Ok, some further digging revealed where the problem was at. I’m still puzzled as to why this occurs however.

It turned out that in a loop the compiler interpreted the addresses as (unsigned int) instead of (int) which for some reason caused the failure. This did not work:

// CASE A

	        for(int i = 0; i < 4; i++)

		{

			

			smem_block[threadIdx.x + blockDim.x * i] = global_ptr[threadIdx.x + blockDim.x*i + nca + blockIdx.y * 4096];

		}

While this does:

//CASE B

                for(int i = 0; i < 4; i++)

		{

			int global_address = threadIdx.x + blockDim.x*i + nca + blockIdx.y*4096;

			int smem_address =   threadIdx.x + blockDim.x * i;

			smem_block[  smem_address] = 	global_ptr[global_address];

		}

So to summarize CASE A worked fine for 32-bit but not for 64-bit while CASE B works for the 64-bit version. The question is why?

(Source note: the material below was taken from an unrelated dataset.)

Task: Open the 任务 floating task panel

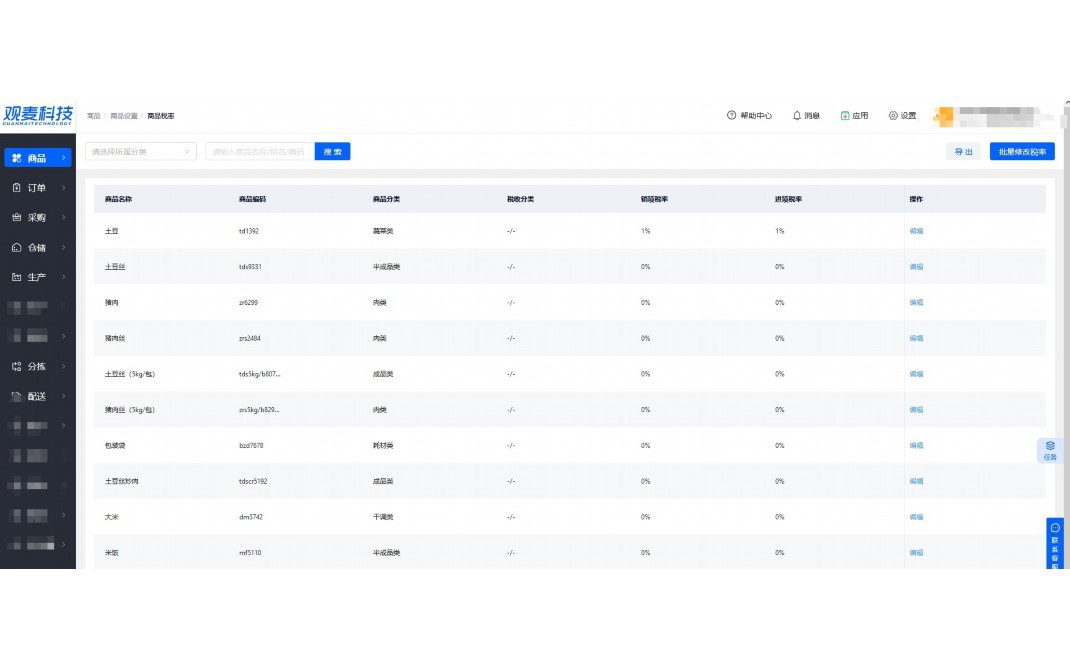Action: pos(1050,450)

Can you unroll the loop? It maybe compiler bug. Most likely.

Yep, it’s unrolled.

I had a couple of guys look at it, most think it might be a compiler bug…

If you could post a self-contained repro case here I would be happy to take a look at this. I can follow up with our compiler team if necessary. Alternatively, you could send the code in a private message via the forum (PMs support file attachements).

Thanks for having a look, I will PM you a repro-case.

Based on the repro case provided by Jimmy I have tracked this down to a compiler issue, and have filed a compiler bug. The workaround in this case is to cast the indexing expression for the global memory access to “int” (it is “unsigned int” for the code as written due to quantities such as threadIdx.x in the expression, which are of type “unsigned int”). Thanks to Jimmy for alerting us to the issue and working out a repro case.

Thanks to Norbert for taking care of that issue.

Meanwhile, I discovered the following while working on a 32-bit machine:

This generates a minor numerical error:

__device__ __forceinline__ float computeSomething(float reg_a, float rec_const, int k)

{

	/*if(reg_a == 0.0f || rec_const == 0.0f)

		printf("\n --------\n"); */

	return d_m[0] == 1 ? (reg_a + rec_const*d_h_k[k]): d_p_k[k]; 

						 

}

While this works without an issue:

__device__ __forceinline__ float computeSomething(float reg_a, float rec_const, int k)

{

	if(reg_a == 0.0f || rec_const == 0.0f)

		printf("\n --------\n"); 

	return d_m[0] == 1 ? (reg_a + rec_const*d_h_k[k]): d_p_k[k]; 

						 

}

Interestingly reg_a and rec_const are never == 0.0f so the printf(…) is never called. So it seems when we choose to look the error goes away (Heisenbugg? ) :)

So could it be that the compiler somehow finds it unnecessary to execute this code segment unless a data dependency like “reg_a == 0.0f” is introduced?

Grateful for any help!

//Jimmy

I think that I’ve seen this one before. See this thread: http://groups.google.com/group/thrust-users/browse_thread/thread/f522b675b45174c3

The issue stems from an implicit cast from a 32-bit integer to a 64-bit pointer. Ints are sign extended before the cast whereas unsigned ints are zero extended. This will only matter if your address rolls over or if nca is negative.

Aha, yes Norbert had an analysis on this issue. Please read also above post about possible new issue on 32-bit compiler! :)